#### Aim
Please write out all of the data below word for word, keeping every line unchanged.
---- Data for processing
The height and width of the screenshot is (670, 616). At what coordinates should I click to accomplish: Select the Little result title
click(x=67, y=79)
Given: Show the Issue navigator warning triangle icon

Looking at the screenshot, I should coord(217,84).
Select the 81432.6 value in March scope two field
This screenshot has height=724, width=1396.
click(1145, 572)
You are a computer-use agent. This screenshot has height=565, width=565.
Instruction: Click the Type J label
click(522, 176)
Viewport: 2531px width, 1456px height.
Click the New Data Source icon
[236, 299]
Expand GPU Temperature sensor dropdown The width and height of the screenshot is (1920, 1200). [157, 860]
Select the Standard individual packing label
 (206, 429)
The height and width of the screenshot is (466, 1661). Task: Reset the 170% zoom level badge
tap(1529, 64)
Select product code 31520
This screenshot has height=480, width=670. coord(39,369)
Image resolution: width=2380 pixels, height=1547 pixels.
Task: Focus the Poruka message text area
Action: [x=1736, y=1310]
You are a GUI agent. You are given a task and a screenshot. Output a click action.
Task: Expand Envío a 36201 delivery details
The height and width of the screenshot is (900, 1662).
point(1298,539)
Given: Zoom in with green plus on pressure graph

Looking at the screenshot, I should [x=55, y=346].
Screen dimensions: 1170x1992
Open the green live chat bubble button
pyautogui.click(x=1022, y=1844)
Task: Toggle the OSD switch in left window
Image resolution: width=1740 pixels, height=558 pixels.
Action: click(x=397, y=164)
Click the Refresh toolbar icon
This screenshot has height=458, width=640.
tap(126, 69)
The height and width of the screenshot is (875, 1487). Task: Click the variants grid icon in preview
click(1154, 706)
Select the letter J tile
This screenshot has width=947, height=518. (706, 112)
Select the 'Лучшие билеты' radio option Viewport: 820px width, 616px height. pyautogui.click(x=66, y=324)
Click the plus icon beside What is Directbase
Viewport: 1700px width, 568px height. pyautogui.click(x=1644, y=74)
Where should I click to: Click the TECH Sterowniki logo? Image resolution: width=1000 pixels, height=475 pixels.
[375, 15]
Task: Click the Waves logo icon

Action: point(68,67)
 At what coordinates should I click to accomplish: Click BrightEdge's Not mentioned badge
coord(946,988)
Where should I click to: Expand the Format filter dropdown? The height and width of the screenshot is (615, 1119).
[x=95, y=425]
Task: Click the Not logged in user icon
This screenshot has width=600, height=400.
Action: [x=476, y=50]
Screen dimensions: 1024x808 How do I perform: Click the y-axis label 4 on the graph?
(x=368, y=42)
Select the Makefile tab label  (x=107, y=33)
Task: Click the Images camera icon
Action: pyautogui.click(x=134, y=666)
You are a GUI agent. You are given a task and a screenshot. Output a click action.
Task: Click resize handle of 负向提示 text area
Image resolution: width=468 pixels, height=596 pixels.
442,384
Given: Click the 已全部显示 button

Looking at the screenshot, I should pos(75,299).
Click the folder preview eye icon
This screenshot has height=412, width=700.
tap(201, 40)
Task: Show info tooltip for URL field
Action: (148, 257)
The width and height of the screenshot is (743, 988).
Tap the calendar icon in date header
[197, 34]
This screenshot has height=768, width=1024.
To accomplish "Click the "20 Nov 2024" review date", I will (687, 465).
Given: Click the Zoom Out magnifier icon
--------
#### Exercise response
The height and width of the screenshot is (670, 616). At what coordinates should I click to accomplish: Select the Little result title
click(x=67, y=79)
Given: Show the Issue navigator warning triangle icon

Looking at the screenshot, I should coord(217,84).
Select the 81432.6 value in March scope two field
This screenshot has height=724, width=1396.
click(1145, 572)
You are a computer-use agent. This screenshot has height=565, width=565.
Instruction: Click the Type J label
click(522, 176)
Viewport: 2531px width, 1456px height.
Click the New Data Source icon
[236, 299]
Expand GPU Temperature sensor dropdown The width and height of the screenshot is (1920, 1200). [157, 860]
Select the Standard individual packing label
 (206, 429)
The height and width of the screenshot is (466, 1661). Task: Reset the 170% zoom level badge
tap(1529, 64)
Select product code 31520
This screenshot has height=480, width=670. coord(39,369)
Image resolution: width=2380 pixels, height=1547 pixels.
Task: Focus the Poruka message text area
Action: [x=1736, y=1310]
You are a GUI agent. You are given a task and a screenshot. Output a click action.
Task: Expand Envío a 36201 delivery details
The height and width of the screenshot is (900, 1662).
point(1298,539)
Given: Zoom in with green plus on pressure graph

Looking at the screenshot, I should [x=55, y=346].
Screen dimensions: 1170x1992
Open the green live chat bubble button
pyautogui.click(x=1022, y=1844)
Task: Toggle the OSD switch in left window
Image resolution: width=1740 pixels, height=558 pixels.
Action: click(x=397, y=164)
Click the Refresh toolbar icon
This screenshot has height=458, width=640.
tap(126, 69)
The height and width of the screenshot is (875, 1487). Task: Click the variants grid icon in preview
click(1154, 706)
Select the letter J tile
This screenshot has width=947, height=518. (706, 112)
Select the 'Лучшие билеты' radio option Viewport: 820px width, 616px height. pyautogui.click(x=66, y=324)
Click the plus icon beside What is Directbase
Viewport: 1700px width, 568px height. pyautogui.click(x=1644, y=74)
Where should I click to: Click the TECH Sterowniki logo? Image resolution: width=1000 pixels, height=475 pixels.
[375, 15]
Task: Click the Waves logo icon

Action: point(68,67)
 At what coordinates should I click to accomplish: Click BrightEdge's Not mentioned badge
coord(946,988)
Where should I click to: Expand the Format filter dropdown? The height and width of the screenshot is (615, 1119).
[x=95, y=425]
Task: Click the Not logged in user icon
This screenshot has width=600, height=400.
Action: [x=476, y=50]
Screen dimensions: 1024x808 How do I perform: Click the y-axis label 4 on the graph?
(x=368, y=42)
Select the Makefile tab label  (x=107, y=33)
Task: Click the Images camera icon
Action: pyautogui.click(x=134, y=666)
You are a GUI agent. You are given a task and a screenshot. Output a click action.
Task: Click resize handle of 负向提示 text area
Image resolution: width=468 pixels, height=596 pixels.
442,384
Given: Click the 已全部显示 button

Looking at the screenshot, I should pos(75,299).
Click the folder preview eye icon
This screenshot has height=412, width=700.
tap(201, 40)
Task: Show info tooltip for URL field
Action: (148, 257)
The width and height of the screenshot is (743, 988).
Tap the calendar icon in date header
[197, 34]
This screenshot has height=768, width=1024.
To accomplish "Click the "20 Nov 2024" review date", I will (687, 465).
Given: Click the Zoom Out magnifier icon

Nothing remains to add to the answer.